» **Directions for this task**
The required output is the lines below from the line containing "Focus the 服务器 ip:port input field" to the line containing "This screenshot has height=1260, width=2400.", inclusive, retyped exactly. No other lines belong in it.

─── Dataset ───

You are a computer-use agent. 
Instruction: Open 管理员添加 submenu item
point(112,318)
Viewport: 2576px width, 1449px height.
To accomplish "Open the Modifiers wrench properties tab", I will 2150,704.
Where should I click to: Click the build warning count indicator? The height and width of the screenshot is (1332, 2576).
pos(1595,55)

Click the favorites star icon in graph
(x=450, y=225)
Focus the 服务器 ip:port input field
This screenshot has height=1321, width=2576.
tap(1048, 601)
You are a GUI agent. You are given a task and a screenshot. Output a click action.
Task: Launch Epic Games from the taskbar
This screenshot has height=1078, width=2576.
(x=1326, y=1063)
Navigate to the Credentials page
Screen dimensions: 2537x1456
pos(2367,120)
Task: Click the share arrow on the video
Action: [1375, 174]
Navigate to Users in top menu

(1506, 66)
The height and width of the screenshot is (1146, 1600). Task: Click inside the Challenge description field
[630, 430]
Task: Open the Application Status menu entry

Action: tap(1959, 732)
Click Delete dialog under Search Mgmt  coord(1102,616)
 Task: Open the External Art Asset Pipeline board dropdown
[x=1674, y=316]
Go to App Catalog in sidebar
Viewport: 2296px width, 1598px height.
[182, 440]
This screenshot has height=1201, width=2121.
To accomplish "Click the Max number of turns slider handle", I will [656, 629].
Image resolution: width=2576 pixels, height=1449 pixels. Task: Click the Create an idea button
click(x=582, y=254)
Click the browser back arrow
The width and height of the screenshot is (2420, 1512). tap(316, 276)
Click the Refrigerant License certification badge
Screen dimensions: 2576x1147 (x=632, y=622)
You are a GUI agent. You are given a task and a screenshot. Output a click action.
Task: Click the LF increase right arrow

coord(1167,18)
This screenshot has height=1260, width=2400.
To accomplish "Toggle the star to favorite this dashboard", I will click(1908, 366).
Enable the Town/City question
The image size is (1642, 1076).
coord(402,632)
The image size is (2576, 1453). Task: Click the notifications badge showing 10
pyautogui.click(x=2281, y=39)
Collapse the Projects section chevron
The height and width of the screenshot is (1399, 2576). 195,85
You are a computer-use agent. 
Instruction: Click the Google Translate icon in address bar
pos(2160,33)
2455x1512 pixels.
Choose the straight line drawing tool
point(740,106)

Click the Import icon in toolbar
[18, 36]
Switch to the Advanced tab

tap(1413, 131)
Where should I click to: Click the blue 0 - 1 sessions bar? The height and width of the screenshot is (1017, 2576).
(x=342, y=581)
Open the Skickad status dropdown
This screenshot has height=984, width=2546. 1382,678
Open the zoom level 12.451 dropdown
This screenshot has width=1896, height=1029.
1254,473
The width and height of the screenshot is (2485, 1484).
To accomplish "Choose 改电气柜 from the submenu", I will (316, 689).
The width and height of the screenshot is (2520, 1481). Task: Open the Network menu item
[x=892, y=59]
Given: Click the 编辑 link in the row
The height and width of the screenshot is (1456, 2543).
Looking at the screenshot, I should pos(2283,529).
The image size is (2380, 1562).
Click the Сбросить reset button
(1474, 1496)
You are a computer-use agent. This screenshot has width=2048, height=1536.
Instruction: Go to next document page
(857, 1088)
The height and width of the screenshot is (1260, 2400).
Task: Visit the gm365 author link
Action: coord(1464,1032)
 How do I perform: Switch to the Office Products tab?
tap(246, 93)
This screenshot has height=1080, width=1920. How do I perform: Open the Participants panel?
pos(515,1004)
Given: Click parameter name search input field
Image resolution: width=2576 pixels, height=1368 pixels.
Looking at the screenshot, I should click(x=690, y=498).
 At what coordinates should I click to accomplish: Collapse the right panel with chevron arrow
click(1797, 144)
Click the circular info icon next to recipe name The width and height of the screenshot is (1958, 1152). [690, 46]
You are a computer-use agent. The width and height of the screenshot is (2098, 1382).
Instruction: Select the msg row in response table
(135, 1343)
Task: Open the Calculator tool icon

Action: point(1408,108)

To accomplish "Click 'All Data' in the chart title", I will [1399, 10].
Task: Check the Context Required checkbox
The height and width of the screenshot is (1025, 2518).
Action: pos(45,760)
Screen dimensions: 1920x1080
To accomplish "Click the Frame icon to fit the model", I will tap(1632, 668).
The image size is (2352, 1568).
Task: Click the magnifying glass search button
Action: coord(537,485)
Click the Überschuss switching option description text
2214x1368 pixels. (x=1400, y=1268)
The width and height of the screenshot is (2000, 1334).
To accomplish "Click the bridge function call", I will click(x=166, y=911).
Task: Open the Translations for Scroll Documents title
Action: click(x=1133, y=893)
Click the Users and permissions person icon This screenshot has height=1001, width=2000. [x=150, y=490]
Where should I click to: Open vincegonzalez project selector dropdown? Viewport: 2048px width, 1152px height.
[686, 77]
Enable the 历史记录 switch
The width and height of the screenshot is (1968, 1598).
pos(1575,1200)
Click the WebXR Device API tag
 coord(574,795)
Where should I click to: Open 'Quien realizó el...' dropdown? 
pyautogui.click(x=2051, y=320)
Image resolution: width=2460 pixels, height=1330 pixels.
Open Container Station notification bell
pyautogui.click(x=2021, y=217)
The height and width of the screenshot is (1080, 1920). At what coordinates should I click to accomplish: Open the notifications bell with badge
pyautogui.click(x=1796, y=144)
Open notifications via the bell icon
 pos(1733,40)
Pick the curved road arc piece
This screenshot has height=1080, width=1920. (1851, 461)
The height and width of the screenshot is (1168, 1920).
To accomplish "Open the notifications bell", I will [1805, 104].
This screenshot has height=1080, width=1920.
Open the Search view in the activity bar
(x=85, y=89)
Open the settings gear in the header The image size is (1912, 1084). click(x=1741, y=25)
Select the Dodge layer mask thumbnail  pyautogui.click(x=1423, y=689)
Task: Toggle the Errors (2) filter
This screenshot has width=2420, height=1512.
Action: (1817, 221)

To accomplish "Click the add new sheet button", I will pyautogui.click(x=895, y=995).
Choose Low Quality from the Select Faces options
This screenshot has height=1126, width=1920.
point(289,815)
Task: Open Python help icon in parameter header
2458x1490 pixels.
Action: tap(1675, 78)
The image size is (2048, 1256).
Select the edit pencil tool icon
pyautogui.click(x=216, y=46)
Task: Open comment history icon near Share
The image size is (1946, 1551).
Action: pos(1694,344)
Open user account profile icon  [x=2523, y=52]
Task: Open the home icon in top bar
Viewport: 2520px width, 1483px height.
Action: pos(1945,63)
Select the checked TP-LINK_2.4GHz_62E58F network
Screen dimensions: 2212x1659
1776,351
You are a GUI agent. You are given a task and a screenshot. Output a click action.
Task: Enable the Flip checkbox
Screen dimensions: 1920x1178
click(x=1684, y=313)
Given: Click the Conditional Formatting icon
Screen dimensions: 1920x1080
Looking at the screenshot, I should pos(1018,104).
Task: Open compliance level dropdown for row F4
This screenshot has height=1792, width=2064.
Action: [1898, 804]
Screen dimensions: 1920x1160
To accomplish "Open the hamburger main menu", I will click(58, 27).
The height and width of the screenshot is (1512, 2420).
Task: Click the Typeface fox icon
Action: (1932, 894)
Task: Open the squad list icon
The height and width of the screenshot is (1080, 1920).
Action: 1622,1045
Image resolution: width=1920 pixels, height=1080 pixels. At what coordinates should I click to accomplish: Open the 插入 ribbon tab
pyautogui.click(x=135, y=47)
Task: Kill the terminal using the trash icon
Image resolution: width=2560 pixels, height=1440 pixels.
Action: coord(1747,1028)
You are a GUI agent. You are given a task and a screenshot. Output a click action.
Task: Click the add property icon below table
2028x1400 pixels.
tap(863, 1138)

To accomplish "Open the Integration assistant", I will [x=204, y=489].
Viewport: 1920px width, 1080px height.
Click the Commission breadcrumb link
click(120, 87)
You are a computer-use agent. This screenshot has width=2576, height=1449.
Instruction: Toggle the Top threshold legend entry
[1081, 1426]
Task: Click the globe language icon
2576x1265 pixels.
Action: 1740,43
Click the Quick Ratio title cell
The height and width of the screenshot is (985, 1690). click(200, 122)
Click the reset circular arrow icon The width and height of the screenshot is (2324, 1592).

───

» **Response to the exercise**
Focus the 服务器 ip:port input field
This screenshot has height=1321, width=2576.
tap(1048, 601)
You are a GUI agent. You are given a task and a screenshot. Output a click action.
Task: Launch Epic Games from the taskbar
This screenshot has height=1078, width=2576.
(x=1326, y=1063)
Navigate to the Credentials page
Screen dimensions: 2537x1456
pos(2367,120)
Task: Click the share arrow on the video
Action: [1375, 174]
Navigate to Users in top menu

(1506, 66)
The height and width of the screenshot is (1146, 1600). Task: Click inside the Challenge description field
[630, 430]
Task: Open the Application Status menu entry

Action: tap(1959, 732)
Click Delete dialog under Search Mgmt  coord(1102,616)
 Task: Open the External Art Asset Pipeline board dropdown
[x=1674, y=316]
Go to App Catalog in sidebar
Viewport: 2296px width, 1598px height.
[182, 440]
This screenshot has height=1201, width=2121.
To accomplish "Click the Max number of turns slider handle", I will [656, 629].
Image resolution: width=2576 pixels, height=1449 pixels. Task: Click the Create an idea button
click(x=582, y=254)
Click the browser back arrow
The width and height of the screenshot is (2420, 1512). tap(316, 276)
Click the Refrigerant License certification badge
Screen dimensions: 2576x1147 (x=632, y=622)
You are a GUI agent. You are given a task and a screenshot. Output a click action.
Task: Click the LF increase right arrow

coord(1167,18)
This screenshot has height=1260, width=2400.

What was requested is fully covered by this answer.